The #MeToo movement in 2021: what does it mean to believe all women?
From Brett Kavanaugh to Donald Trump to Joe Biden to Andrew Cuomo, it is evident that the media has treated sexual harassment allegations as a political ploy in the face of ongoing election cycles. The media’s immoral and disheartening pattern of using allegations as pawns against influential men in power while brushing over their own candidates’ allegations is hypocritical to say the least. Sexual harassment should not be treated as a political issue. We must hold liberals’ claims with as much weight as we hold conservatives’ claims; we must hold Democratic politicians as accountable as we hold Republican politicians.
The double standard when it comes to the media’s treatment of sexual misconduct is outrageous and concerning. While it is easy to say that Fox News likely covered less of Brett Kavanaugh’s allegations than did CNN or MSNBC (and vice versa for Andrew Cuomo’s allegations), it is not enough to solely educate yourself based on what your news station chooses to talk about. A Vox article finds that The Washington Post’s distinction between perpetrator and victim is often racially motivated, as white rapist Brock Turner was described as an “All-American Stanford swimmer” going through “a stunning fall from grace,” while Black rapists committing the same crime were described as “no angel.” We must hold abusers to a more uniform and equitable standard because when there’s inconsistency, there’s de-legitimacy.
The “Believe All Women” slogan arose out of the #MeToo movement as a statement about supporting female victims as they disclose their sexual harassment experiences either in public or in front of a courtroom. This slogan is countered most prominently by those who instead adopt the idea of “innocent until proven guilty.” While the distinction between these two philosophies was once considered political, with #MeToo supporters being mostly Democrats and “innocent until proven guilty” supporters being mostly Republicans, the political lines between the two have become far more blurred in recent years. As Democratic candidates have become perpetrators of sexual harassment in similar ways to their Republican counterparts, the political standard of “innocent until proven guilty” and “Believe All Women” has become far more ambiguous to both the media and voters.

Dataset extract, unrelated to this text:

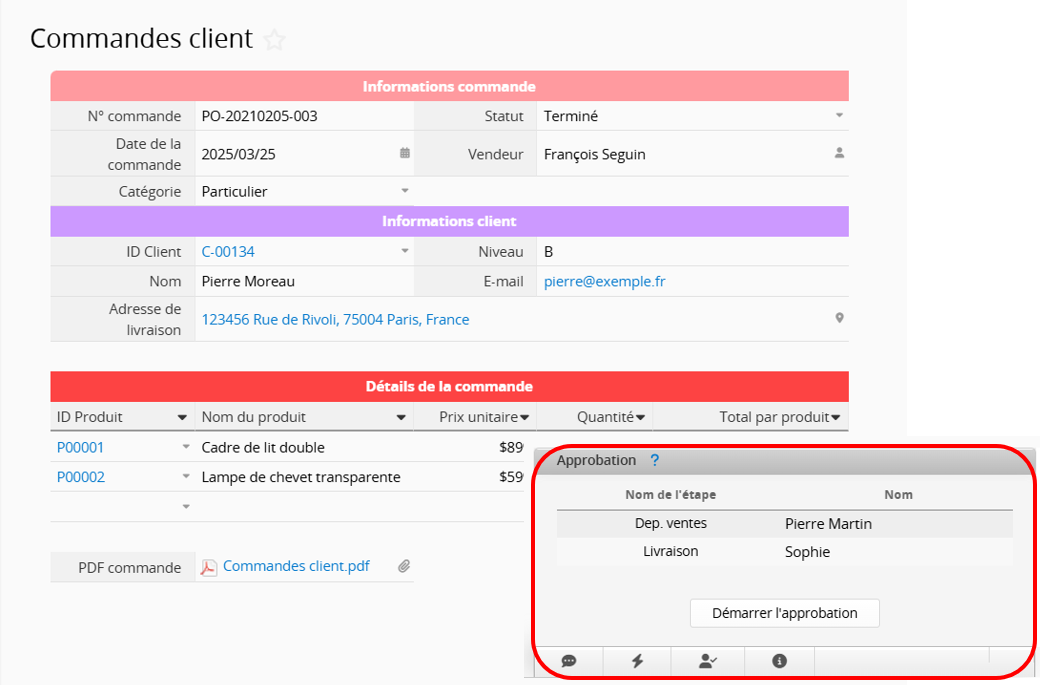This screenshot has width=1040, height=685.
Task: Open the Approbation help question mark
Action: [x=655, y=461]
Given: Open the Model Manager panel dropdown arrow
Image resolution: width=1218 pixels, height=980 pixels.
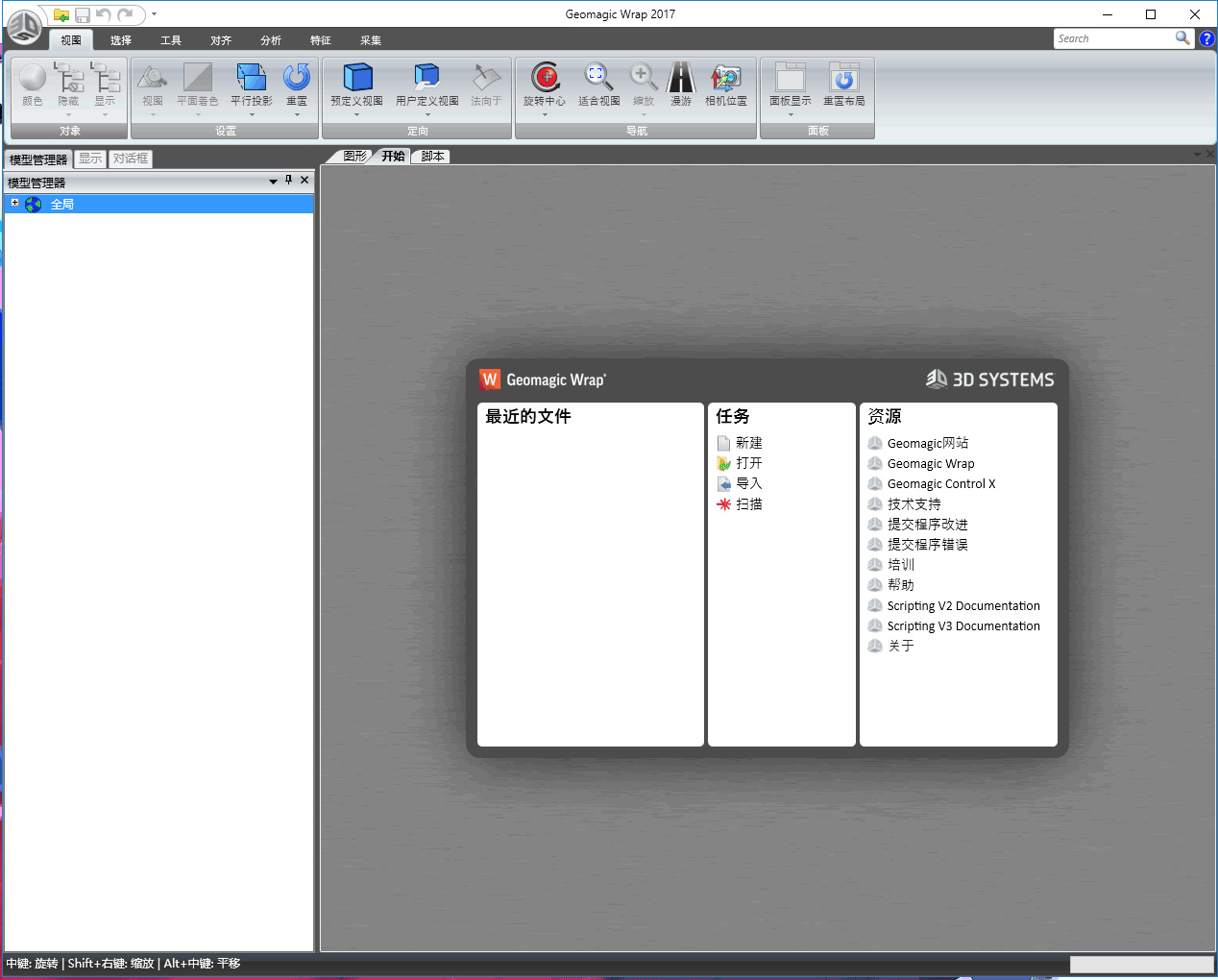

Sady Doyle, a writer for Medium, urges readers to “recognize that false allegations are less common than real ones.” Doyle’s claim is substantially correct, as The Cut’s “Almost No One Is Falsely Accused of Rape” writes that only about 5 percent of all reported rapes are false accusations, and this number is skewed by the fact that almost 95 percent of victims do not report their rapes to the police. In the same article, Doyle writes that false rape allegations are at least five times as common as false accusations of other types of crimes. So why the distinction? Why falsely accuse someone? If we can get to the root of why false accusations exist at all, then we can stop people from relying on “innocent until proven guilty” and start believing all women.
Most false accusers have some motive behind their actions: racial stereotyping and political destruction can play a role, but more often than not, a real rape case is dismissed by the court system and thus deemed a “false accusation.” The media’s dismissal of sexual abuse charges shows its bias in relaying information to the American public. During the Biden campaign for the presidency, for example, the Democratic party began to split in its support for Tara Reade in her statement that Joe Biden had touched her inappropriately without her consent. While some news stations chose to cover the allegation in thorough detail to adequately alert the public about these allegations, others brushed over Reade’s statements to continue grooming Biden as a frontrunner during the Democratic primary. The questions then become: if you believe all women, how do you choose political support for candidates who have some allegation of sexual misconduct against them? Can you still believe all women while voting for someone who doesn’t believe all women?
As an active voter and New Yorker, I’ve been plagued by this question during each election cycle, and most recently, by Cuomo’s allegations. Why is it so hard to find a candidate who hasn’t used their power to abuse victims? Is there even a “lesser of two evils candidate” in a world where such injustices are tolerated by our election system?
The answer to these questions depends on how you view your role as a voter. If you believe that your political affiliation must align with your view of the world and that politics are equitable to morals, then supporting someone with sexual assault charges against them should be a difficult task. But if you are looking to find the “lesser of two evils candidate,” ask yourself how you measure “evil.” Is it the number of sexual assault abuses? A certain amount of damage to the environment? The economy? Until the world and the media can find a way to prevent sexual abusers from entering the political stage, society will inevitably be stuck choosing between two old white men who have committed some level of “evil” to the surrounding world.
As a voter, here is what you can do to break the cycle: educate yourself on sexual assault allegations from both sides of the aisle, read news articles that you may not normally read to see coverage of allegations, and speak out when you think an injustice has not been rightfully covered. Biden won the primary election ahead of younger Democratic candidates who have no allegations against them such as Andrew Yang and Pete Buttigieg, so putting support behind those candidates in future elections would provide a glimmer of hope for the future of “Believe all Women.” By believing all women in the face of political polarization and media hyperpartisanship, we can end the perpetual cycle of “lesser of two evils candidates.”